→ **Stored records**
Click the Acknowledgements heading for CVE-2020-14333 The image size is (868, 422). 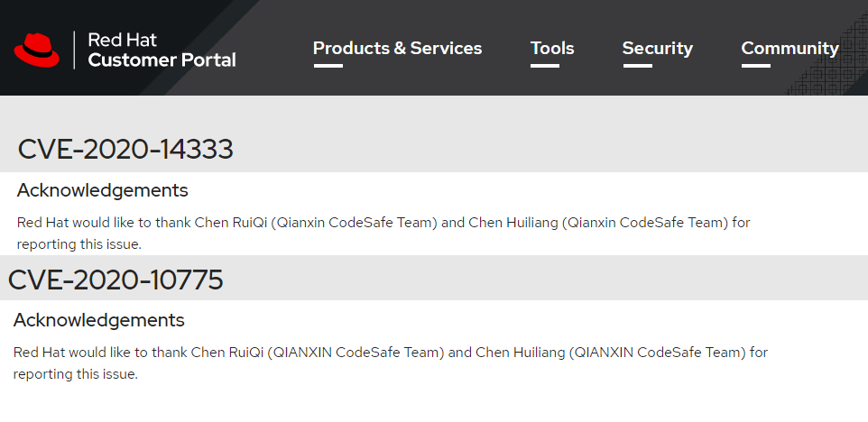click(x=103, y=190)
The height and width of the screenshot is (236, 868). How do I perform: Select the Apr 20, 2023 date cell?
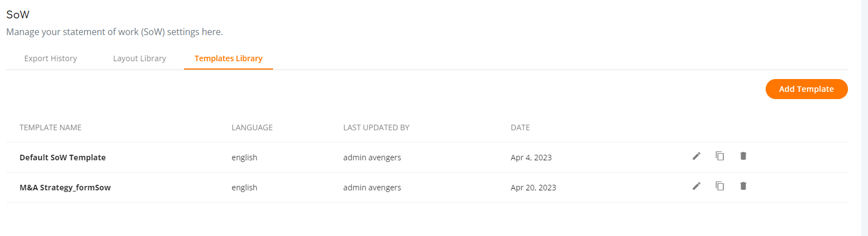(x=533, y=188)
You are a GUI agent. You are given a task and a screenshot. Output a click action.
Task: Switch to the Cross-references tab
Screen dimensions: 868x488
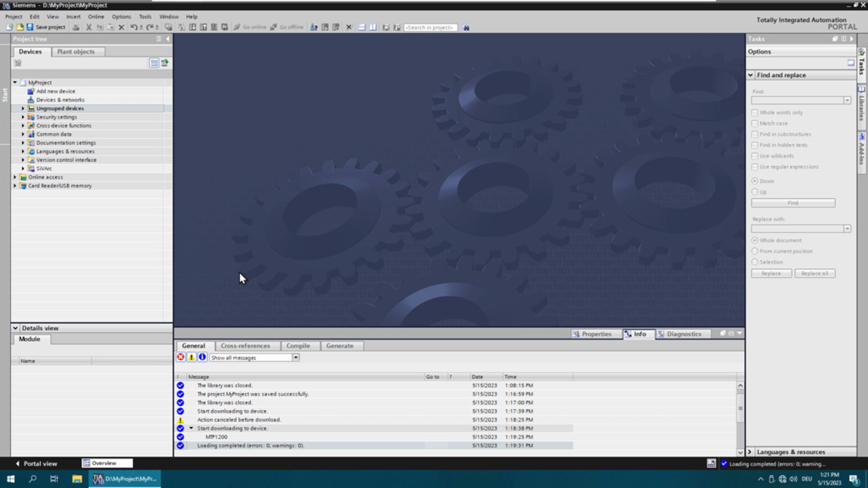click(245, 346)
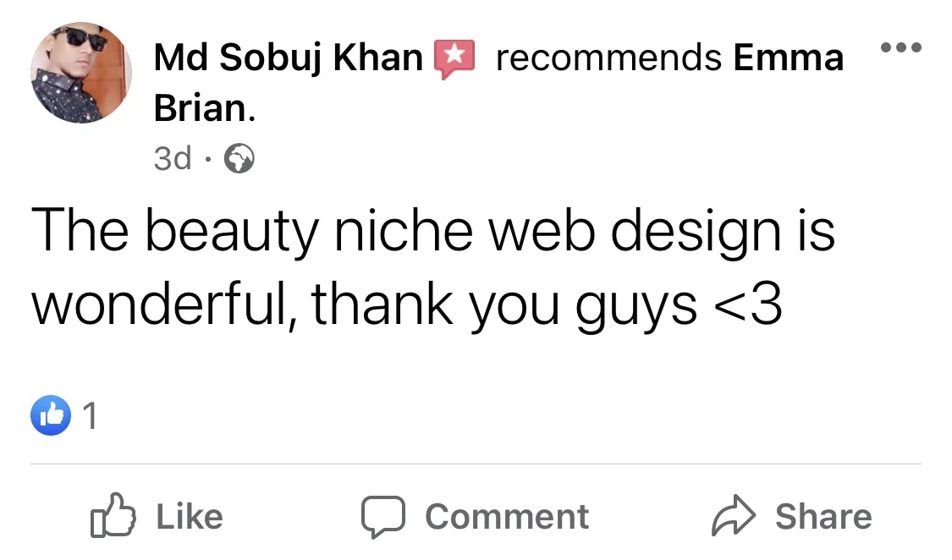Click the outlined thumbs-up Like icon
Screen dimensions: 952x560
pos(113,516)
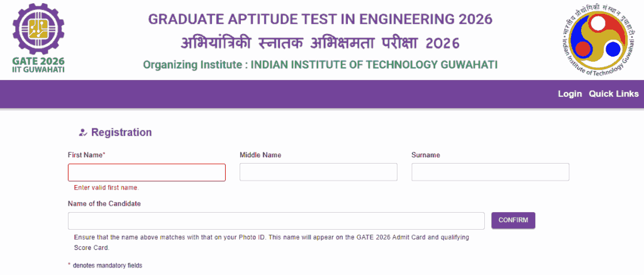Focus the Surname input field
The height and width of the screenshot is (275, 644).
coord(491,172)
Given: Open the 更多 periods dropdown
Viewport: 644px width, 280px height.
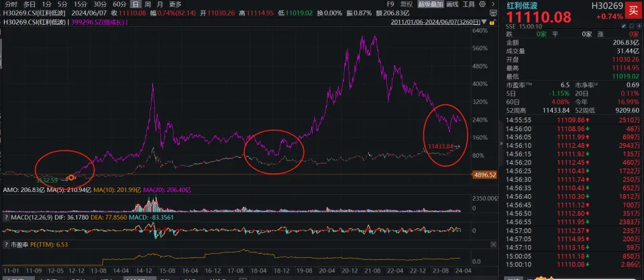Looking at the screenshot, I should pyautogui.click(x=175, y=4).
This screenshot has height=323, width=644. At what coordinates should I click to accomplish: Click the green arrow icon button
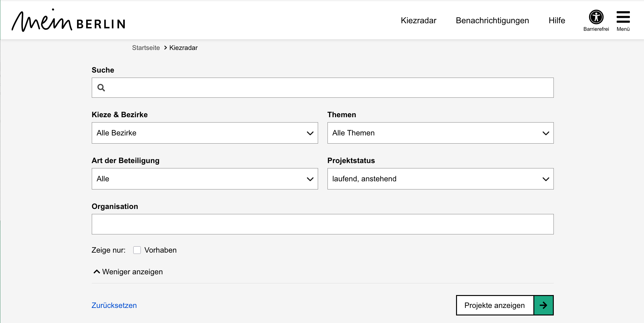(x=543, y=305)
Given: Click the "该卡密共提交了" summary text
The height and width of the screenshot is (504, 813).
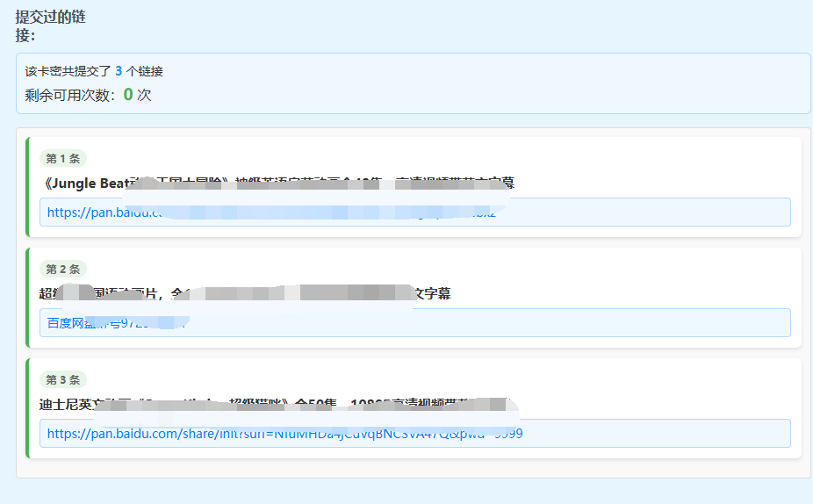Looking at the screenshot, I should tap(68, 72).
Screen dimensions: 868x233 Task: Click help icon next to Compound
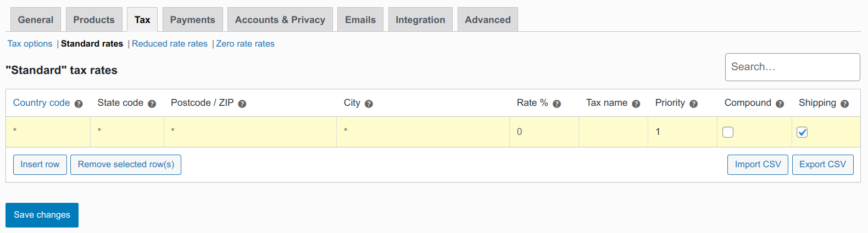click(x=780, y=104)
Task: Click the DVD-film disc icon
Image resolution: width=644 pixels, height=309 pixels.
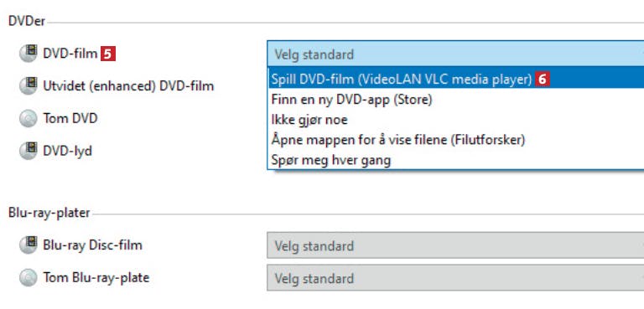Action: [29, 54]
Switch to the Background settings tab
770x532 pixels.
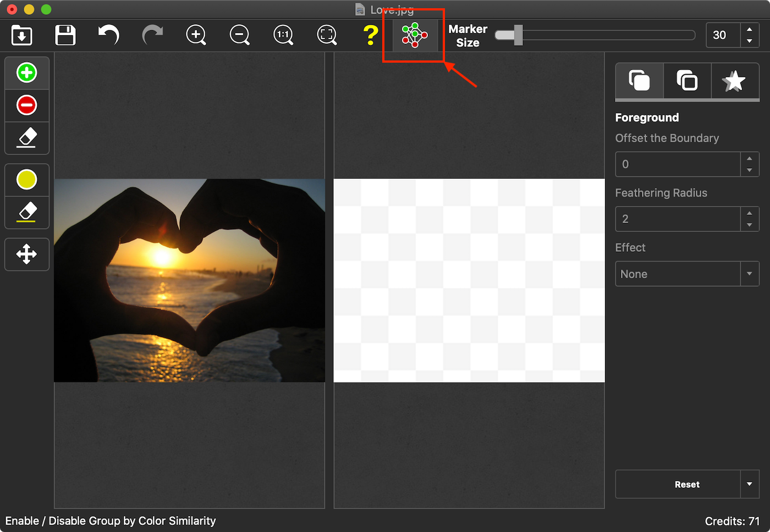coord(686,81)

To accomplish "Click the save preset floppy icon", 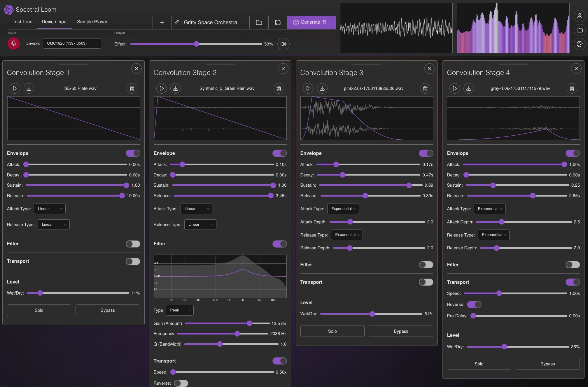I will pos(278,22).
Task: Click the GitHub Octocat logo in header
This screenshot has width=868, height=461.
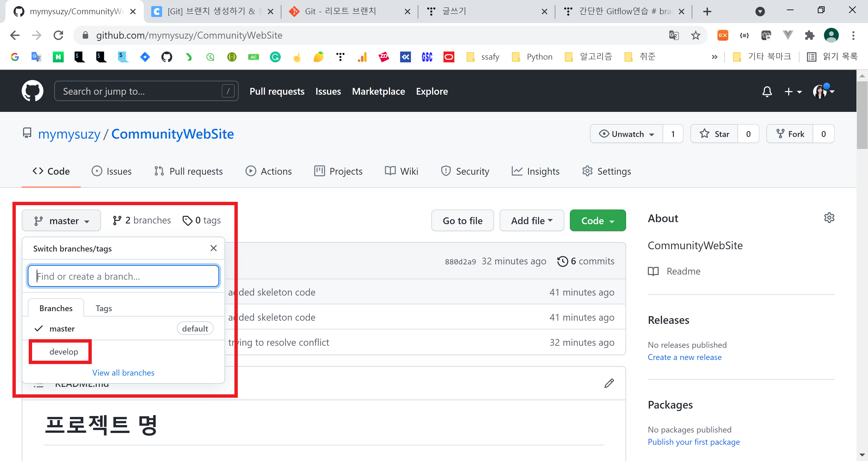Action: (x=32, y=91)
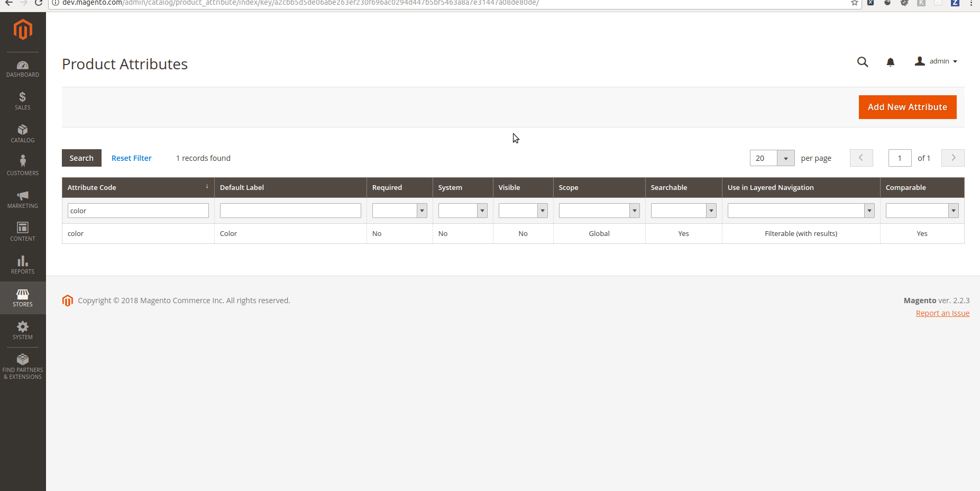
Task: Open the Catalog menu icon
Action: [x=22, y=133]
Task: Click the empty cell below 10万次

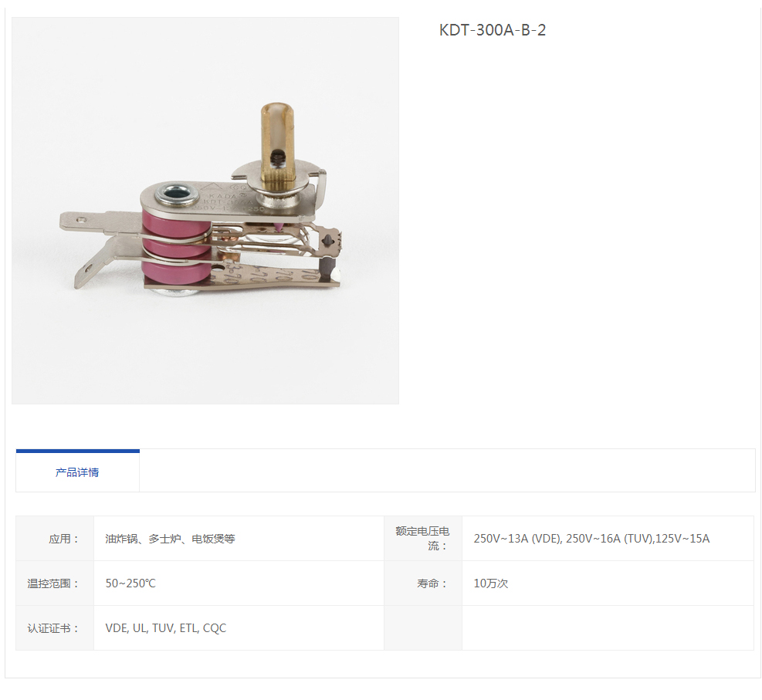Action: point(608,627)
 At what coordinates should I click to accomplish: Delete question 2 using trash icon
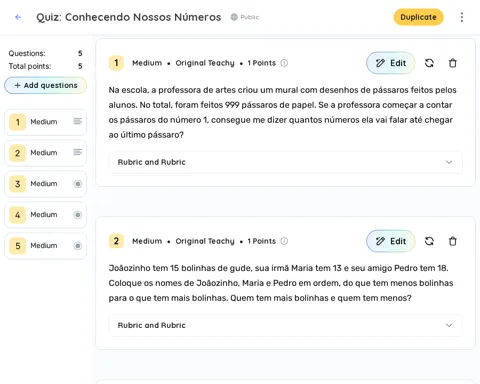click(x=453, y=241)
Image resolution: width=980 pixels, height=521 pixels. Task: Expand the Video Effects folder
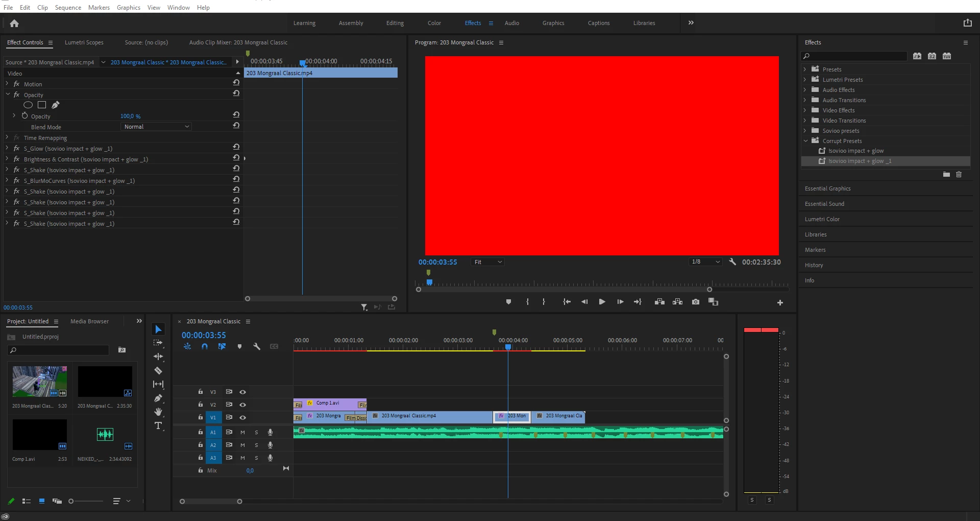click(x=805, y=110)
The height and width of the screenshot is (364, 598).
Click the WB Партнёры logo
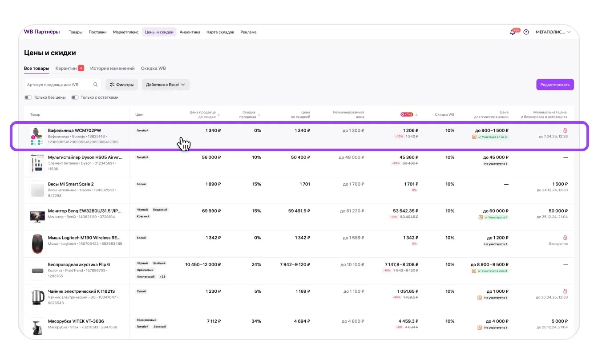coord(41,32)
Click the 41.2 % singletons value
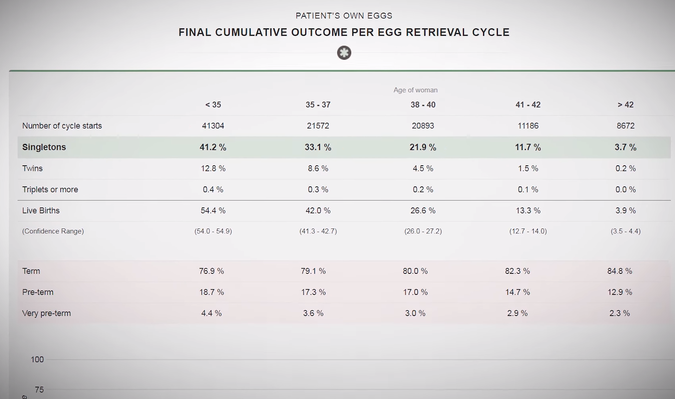 [213, 147]
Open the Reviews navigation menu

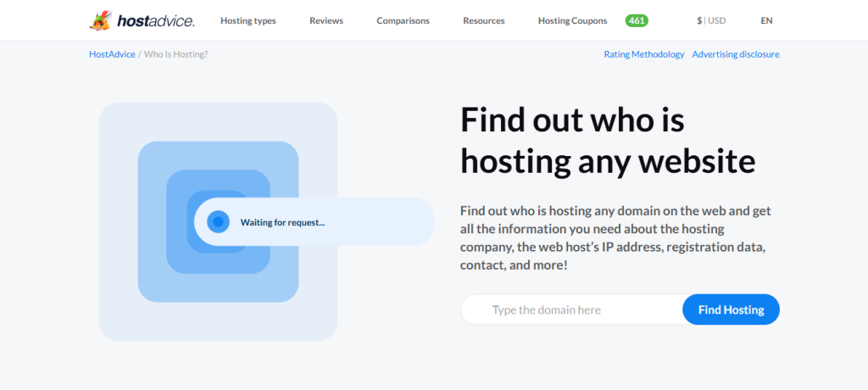(x=326, y=20)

→ **Problem to solve**
Identify and copy every line of the data above that contains the string "Switch". Case matters.

→ **Result**
Task: Switch to the Cross-references tab
Switch to the Background settings tab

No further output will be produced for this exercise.